At a Glance
Title: Assistant Professor
Residency: University of Virginia
Medical Degree: University of Florida
One out of three women will experience some form of urinary incontinence in her lifetime. Yet many women suffer in silence. At UVA, there is a comprehensive team of providers dedicated to treating pelvic floor disorders, working with women to open up about their symptoms and to design a treatment program that fits their individual needs and lifestyle. Monique Vaughan, MD, joined this skilled team of clinicians in August after finding inspiration and a mentor in urogynecologist Elisa Trowbridge, MD.
Learn more about Vaughan in the Q&A below.
What is your clinical focus at UVA?
My clinical focus is female pelvic medicine and reconstructive surgery — or urogynecology for short. I treat patients who have medical and surgical pelvic floor issues. This includes mostly pelvic organ prolapse and urinary incontinence, but also some other more complex pelvic floor issues, such as urethral diverticula and genitourinary fistulae.
The symptoms associated with the conditions you treat can be difficult for women to discuss. How do you put patients at ease?
First, when I start a conversation, I’m very open with patients. I often tell them right away that I know these topics aren’t very fun to talk about. They can be embarrassing or taboo to discuss. But these problems are also very common, so I focus on that and I think that helps patients know they’re not alone. Then they’re usually more open to talking about their symptoms.
How do you work with women to determine the right treatment for them?
I think the really great thing — what I love about my specialty — is that most of the problems I treat are quality-of-life problems. Thankfully we have, for most of these issues, various treatment options. Some are more conservative, like physical therapy and pessaries, and some are more invasive, like surgery. Depending on a woman’s preferences and how bothered she is by her symptoms, she may have her own idea of how she wants to be treated. I like that we have options we can work with to find a treatment that is the best fit for each patient and their lifestyle. If they don’t want surgery, they don’t have to have it. They can have more conservative treatment.
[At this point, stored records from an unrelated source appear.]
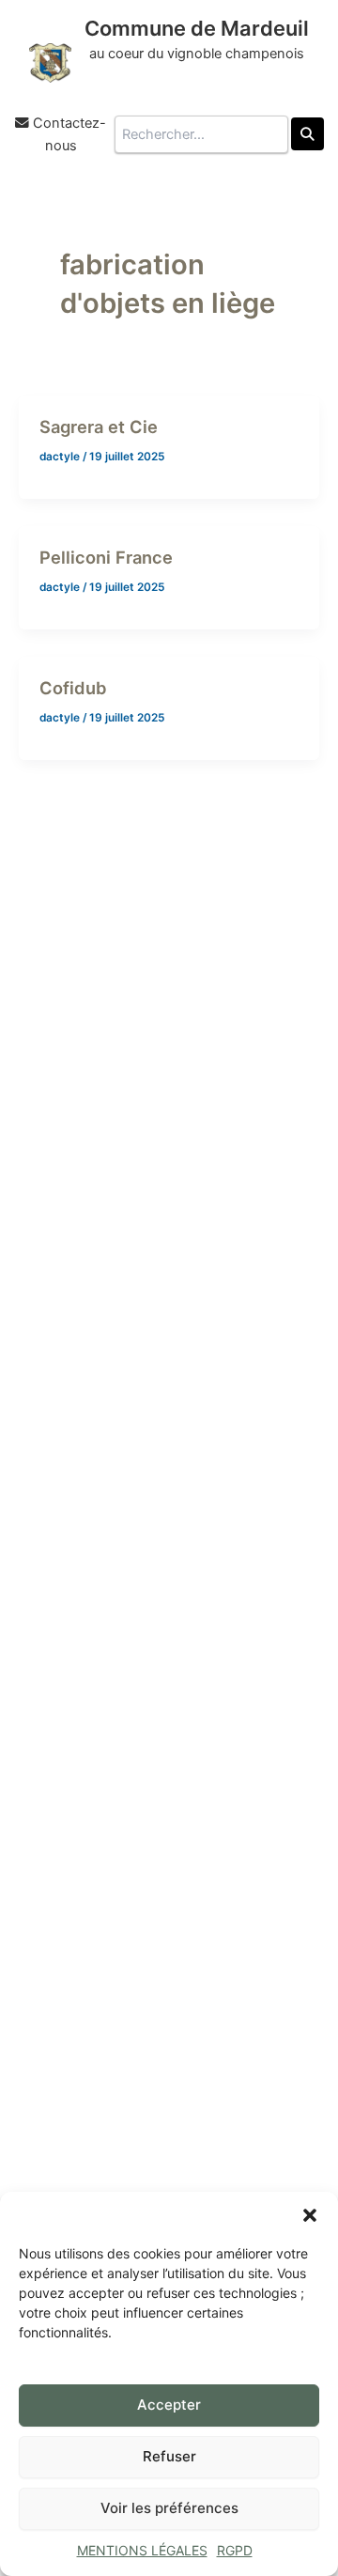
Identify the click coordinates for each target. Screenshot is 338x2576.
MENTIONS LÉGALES (142, 2550)
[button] (309, 2215)
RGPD (235, 2550)
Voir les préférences (169, 2508)
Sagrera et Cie (98, 426)
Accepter (169, 2404)
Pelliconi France (106, 557)
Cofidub (73, 687)
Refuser (169, 2456)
Or vice versa.
What types of surgical treatments do you perform?
Two of the most common problems we see are pelvic organ prolapse (POP) and stress urinary incontinence. For stress incontinence, the primary surgery I do is the urethral sling. For pelvic organ prolapse, there are many vaginal surgeries we do to repair the problem, including robotic sacral colpopexy and others. To determine which procedure is right for the patient, we consider her anatomy and personal preferences.
Are there any new procedures you’re especially excited about?
Sacral neuromodulation is an exciting procedure we do for refractory overactive bladder or urinary retention with overactive bladder. It is often used for women who have tried medication without success. It is a minimally invasive procedure that helps normalize some of the nerve connections to the bladder.
You did your residency training at UVA. Why did you decide to return as a faculty member?
I enjoyed my time here as a resident. I had amazing mentors and teachers. Really, all of the people that I worked with in my department when I was a resident were kind and smart and hard working, but they were also amazing clinicians and were great with patients. I was eager to work with them again and I also knew there was a need here, so I felt I could be useful.
Can you share more about your mentor?
Dr. Elisa Trowbridge is one of my partners in the Division of Urogynecology. We started out collaborating when I was a resident here at UVA. I knew I was interested in urogynecology, so I reached out to her to get involved in various research projects. I also had the opportunity to work with her in clinic and the OR while I was on my urogynecology rotations. She is very kind, smart, diligent and has a great bedside manner. I look up to her for all of those reasons, and I still learn from her every time we work together.
Are you involved in any current research efforts?
I have a couple of projects from my fellowship that I am finishing up. One is focused on the urinary microbiome and the other is looking at surgical outcomes after prolapse repair. I’m also working on an observational study for Botox treatment for overactive bladder.
Which patients should be referred to you?
Patients who have any pelvic floor issues, including overactive bladder, pelvic organ prolapse, urinary incontinence, fistula or frequent urinary tract infections. Referring doctors are welcome to email me directly with questions.
What do you enjoy about living in Charlottesville?
My husband and I always loved Charlottesville. It felt like home here. We love the mountains and outdoor experiences, hiking and biking, visiting wineries and breweries. The relaxed, beautiful lifestyle and friendly people drew us back here!